Here the battle (at least in the movie version, have yet to watch Super) is instrumental for the final outcome, by giving Beers a good enough workout to put him in a peaceful mood, but it still fought to the conclusion, until Goku is clearly defeated and incapable to continue.
OgreBattle wrote:Fallout lets you talk the last boss into killing himself
That and fighing him are an either/or proposition.
MGuy wrote:
And of course, to bring up a mentioned example: A fight in Kenshin that is stopped before it is completed by talking, that part toward the beginning when Kaoru has to convince Kenshin to not kill Jinsei? Erased from memory.
Hard to erase from memory what did not happen.
Let me refresh that episdode for you:
-Jin'e hypnotises Kaoru with his weeaboo fightan' magic to make her stop breathing, specifically to draw out Kenshin's killer side.

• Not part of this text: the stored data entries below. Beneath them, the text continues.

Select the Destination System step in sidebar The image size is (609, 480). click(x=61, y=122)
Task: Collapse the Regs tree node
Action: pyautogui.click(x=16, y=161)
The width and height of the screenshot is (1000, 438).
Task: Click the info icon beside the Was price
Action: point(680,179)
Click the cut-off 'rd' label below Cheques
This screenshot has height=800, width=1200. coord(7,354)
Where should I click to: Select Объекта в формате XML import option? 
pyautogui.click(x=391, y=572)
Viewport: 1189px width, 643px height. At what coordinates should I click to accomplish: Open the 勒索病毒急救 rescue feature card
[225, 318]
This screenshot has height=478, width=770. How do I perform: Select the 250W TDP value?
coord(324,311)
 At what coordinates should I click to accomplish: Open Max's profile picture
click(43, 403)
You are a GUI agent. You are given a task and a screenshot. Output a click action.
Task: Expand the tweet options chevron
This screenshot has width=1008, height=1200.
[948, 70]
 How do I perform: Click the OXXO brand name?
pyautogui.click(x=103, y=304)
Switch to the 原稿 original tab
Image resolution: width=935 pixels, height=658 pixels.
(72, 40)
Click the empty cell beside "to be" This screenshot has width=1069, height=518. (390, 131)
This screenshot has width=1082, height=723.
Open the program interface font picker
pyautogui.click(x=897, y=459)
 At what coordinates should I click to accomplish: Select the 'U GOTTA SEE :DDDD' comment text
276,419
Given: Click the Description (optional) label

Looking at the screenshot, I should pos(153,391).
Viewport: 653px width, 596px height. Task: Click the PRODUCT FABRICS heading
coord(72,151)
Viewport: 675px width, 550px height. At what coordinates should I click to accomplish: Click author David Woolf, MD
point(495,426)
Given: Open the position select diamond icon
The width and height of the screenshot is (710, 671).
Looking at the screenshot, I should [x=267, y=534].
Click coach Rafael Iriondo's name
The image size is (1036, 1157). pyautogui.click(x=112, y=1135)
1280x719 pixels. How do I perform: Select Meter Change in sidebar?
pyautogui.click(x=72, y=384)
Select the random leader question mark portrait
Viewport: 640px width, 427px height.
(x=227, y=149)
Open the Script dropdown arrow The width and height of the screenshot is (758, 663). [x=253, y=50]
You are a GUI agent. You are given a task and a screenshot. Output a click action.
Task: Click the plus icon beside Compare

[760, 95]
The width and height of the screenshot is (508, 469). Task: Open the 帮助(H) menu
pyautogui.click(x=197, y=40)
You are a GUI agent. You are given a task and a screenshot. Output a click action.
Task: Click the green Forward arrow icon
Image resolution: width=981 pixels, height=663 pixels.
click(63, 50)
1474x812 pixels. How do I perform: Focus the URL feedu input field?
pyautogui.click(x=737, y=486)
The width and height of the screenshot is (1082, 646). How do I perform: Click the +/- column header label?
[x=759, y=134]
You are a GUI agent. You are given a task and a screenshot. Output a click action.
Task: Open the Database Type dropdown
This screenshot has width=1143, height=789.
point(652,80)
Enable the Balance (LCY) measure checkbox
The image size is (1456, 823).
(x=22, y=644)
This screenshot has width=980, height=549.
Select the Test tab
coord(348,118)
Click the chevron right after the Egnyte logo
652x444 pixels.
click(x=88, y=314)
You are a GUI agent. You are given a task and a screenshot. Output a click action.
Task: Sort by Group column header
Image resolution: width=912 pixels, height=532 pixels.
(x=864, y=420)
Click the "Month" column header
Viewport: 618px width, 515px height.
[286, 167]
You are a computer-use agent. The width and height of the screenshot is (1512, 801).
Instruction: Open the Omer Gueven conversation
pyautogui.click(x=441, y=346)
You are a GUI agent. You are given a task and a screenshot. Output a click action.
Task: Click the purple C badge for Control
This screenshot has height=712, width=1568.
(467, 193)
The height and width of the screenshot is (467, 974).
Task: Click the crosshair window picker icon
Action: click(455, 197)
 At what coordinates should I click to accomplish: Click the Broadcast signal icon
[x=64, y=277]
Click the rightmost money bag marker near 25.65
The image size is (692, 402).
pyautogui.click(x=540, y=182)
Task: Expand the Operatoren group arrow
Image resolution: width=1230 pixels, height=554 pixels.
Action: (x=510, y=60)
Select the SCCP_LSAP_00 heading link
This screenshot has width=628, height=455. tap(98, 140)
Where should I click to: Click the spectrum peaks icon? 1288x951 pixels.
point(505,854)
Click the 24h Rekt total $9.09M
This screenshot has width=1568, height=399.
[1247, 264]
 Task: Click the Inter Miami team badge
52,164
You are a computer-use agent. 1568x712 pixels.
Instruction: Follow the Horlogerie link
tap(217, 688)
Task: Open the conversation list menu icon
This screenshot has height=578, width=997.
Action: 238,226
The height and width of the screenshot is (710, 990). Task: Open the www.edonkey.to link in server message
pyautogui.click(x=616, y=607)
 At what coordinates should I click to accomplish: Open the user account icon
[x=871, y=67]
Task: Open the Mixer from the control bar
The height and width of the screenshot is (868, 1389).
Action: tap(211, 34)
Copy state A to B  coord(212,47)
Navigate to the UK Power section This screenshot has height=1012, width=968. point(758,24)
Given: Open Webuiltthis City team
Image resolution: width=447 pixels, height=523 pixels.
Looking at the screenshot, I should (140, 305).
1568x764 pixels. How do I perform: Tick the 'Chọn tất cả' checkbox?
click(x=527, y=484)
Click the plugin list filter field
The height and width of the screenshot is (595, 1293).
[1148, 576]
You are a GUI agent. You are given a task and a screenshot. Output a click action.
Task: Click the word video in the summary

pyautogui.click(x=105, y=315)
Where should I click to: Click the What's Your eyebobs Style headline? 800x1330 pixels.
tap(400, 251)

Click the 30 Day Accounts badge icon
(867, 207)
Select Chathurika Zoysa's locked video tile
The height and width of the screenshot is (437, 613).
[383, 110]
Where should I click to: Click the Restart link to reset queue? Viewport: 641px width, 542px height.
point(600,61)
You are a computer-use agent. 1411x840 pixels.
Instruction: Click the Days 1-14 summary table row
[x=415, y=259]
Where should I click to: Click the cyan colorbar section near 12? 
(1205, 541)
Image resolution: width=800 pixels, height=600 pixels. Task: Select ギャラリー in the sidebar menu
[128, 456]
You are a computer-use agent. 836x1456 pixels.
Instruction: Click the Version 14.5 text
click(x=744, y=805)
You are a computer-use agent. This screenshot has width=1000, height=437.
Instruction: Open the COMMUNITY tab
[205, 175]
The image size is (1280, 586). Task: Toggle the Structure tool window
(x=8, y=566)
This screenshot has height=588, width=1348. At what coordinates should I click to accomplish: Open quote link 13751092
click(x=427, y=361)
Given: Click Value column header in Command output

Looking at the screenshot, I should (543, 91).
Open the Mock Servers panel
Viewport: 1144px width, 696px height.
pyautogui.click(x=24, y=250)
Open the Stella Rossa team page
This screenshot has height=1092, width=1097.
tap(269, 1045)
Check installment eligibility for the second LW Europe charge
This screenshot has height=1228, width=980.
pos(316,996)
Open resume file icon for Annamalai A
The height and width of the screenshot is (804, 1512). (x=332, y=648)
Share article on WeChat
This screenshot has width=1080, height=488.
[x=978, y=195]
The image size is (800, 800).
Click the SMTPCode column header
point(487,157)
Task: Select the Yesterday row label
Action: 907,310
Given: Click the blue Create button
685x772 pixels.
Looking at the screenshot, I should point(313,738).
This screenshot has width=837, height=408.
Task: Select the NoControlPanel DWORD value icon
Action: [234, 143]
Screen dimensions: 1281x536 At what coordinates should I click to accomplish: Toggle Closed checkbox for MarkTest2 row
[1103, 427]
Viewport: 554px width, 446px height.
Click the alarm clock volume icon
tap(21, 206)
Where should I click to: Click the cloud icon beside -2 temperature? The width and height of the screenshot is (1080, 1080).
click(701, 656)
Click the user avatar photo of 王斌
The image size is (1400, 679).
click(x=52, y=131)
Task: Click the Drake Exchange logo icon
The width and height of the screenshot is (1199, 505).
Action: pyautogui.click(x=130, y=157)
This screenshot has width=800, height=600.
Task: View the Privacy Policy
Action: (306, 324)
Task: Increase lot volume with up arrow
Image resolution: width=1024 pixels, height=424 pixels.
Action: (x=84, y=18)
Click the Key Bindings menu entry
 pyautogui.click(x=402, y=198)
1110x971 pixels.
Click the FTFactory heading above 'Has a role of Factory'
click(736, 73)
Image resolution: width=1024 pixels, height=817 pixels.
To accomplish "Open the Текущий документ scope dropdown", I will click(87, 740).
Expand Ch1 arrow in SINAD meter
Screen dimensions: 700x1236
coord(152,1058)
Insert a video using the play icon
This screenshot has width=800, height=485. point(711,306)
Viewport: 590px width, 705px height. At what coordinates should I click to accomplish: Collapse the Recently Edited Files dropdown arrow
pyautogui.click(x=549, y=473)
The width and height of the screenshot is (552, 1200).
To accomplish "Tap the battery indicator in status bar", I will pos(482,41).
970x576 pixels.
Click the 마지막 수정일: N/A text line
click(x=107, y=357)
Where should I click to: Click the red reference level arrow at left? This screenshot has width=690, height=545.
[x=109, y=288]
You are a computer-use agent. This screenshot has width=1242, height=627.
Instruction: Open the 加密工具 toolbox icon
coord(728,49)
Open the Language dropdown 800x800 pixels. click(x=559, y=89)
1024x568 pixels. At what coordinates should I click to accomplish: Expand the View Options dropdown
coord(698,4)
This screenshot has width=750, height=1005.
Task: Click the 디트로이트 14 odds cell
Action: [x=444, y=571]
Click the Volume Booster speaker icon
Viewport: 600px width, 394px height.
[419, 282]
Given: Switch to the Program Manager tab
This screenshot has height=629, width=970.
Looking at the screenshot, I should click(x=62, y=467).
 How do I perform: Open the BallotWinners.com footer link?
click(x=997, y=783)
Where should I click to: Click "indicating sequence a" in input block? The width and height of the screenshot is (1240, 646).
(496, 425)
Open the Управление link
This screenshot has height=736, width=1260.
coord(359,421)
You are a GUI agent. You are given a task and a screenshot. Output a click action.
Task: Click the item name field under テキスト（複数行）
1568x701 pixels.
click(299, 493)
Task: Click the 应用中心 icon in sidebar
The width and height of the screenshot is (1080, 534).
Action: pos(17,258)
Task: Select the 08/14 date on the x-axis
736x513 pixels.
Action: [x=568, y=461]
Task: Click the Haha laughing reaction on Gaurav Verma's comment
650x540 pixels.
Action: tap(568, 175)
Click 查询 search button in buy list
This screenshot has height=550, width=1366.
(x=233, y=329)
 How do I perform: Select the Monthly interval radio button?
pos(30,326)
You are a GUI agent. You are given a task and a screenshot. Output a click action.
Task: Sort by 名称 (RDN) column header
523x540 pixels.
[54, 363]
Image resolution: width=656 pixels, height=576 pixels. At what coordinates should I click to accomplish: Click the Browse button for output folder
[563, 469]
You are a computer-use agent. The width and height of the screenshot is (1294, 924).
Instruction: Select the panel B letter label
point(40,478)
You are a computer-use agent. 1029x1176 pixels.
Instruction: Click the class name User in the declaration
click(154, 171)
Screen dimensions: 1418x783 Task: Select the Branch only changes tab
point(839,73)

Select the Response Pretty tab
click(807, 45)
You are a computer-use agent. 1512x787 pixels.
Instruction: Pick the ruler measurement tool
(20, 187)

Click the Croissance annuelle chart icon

-Kenshin reverts to Battousai mode and wrecks Jin'e. The fight is over by any conceivabe measure. Jin'e is mauled so badly that seconds later he'll kill himself rather than live as a cripple unable to fight. However, Kenshin still faces the necessity of actually killing him to save Kaoru.
-Seeing her boyfriend's terrifying split personality, Kaoru at this point breaks the hypnosis by sheer willpower, so that he won't need to kill a disabled opponent in cold blood.
MGuy wrote:And you might immediately jump to that other memorable part where Kenshin and Saito stop fighting the very first time they go at it without anything being 'decisive' at all.
Yeah, the part where Saito was always on the same side and only supposed to test how far Kenshin's skills have degraded, and forgot about all that almost as soon as actual fighting began, so if not for the arrival of a figure of authority recognized by both of them, the fight would have ended in death?
MGuy wrote:Well you better cool your jets mister because fights don't stop in any genre unless someone wins according to FatR.
You're certainly not doing a good job proving otherwise. You wouldn't have to bring examples of fights from PotC which end with a decisive victory by one side - what else you can call capturing your opponent? - but leave the loser alive, so that
later he can bullshit his way out of his predicament otherwise.
MGuy wrote:Remember boy's and girls according to these two an incident where someone is being fired upon by an ally cannot be resolved, even by informing the allied party of this, without one side decisively winning. This just has never happened in fiction or real life.
And you would need to erect ridiculous strawmen either, if your position was tenable.
Of course such an accident can be resolved.
It can easily be resolved in any form of vanilla 3.X. Situations where just presenting a crucial piece of information ("we're on the same side!") leads to the outcome you want do not need to involve any social minigame. At all. We need a social minigame in situations where just explaining your case reasonably is insufficient and the outcome depends on such factors as rhetoric ability and personal charisma, particularly because characters might have them in abundance when players do not. Possibly for situations where you can go out and gather information necessary to construct a better case.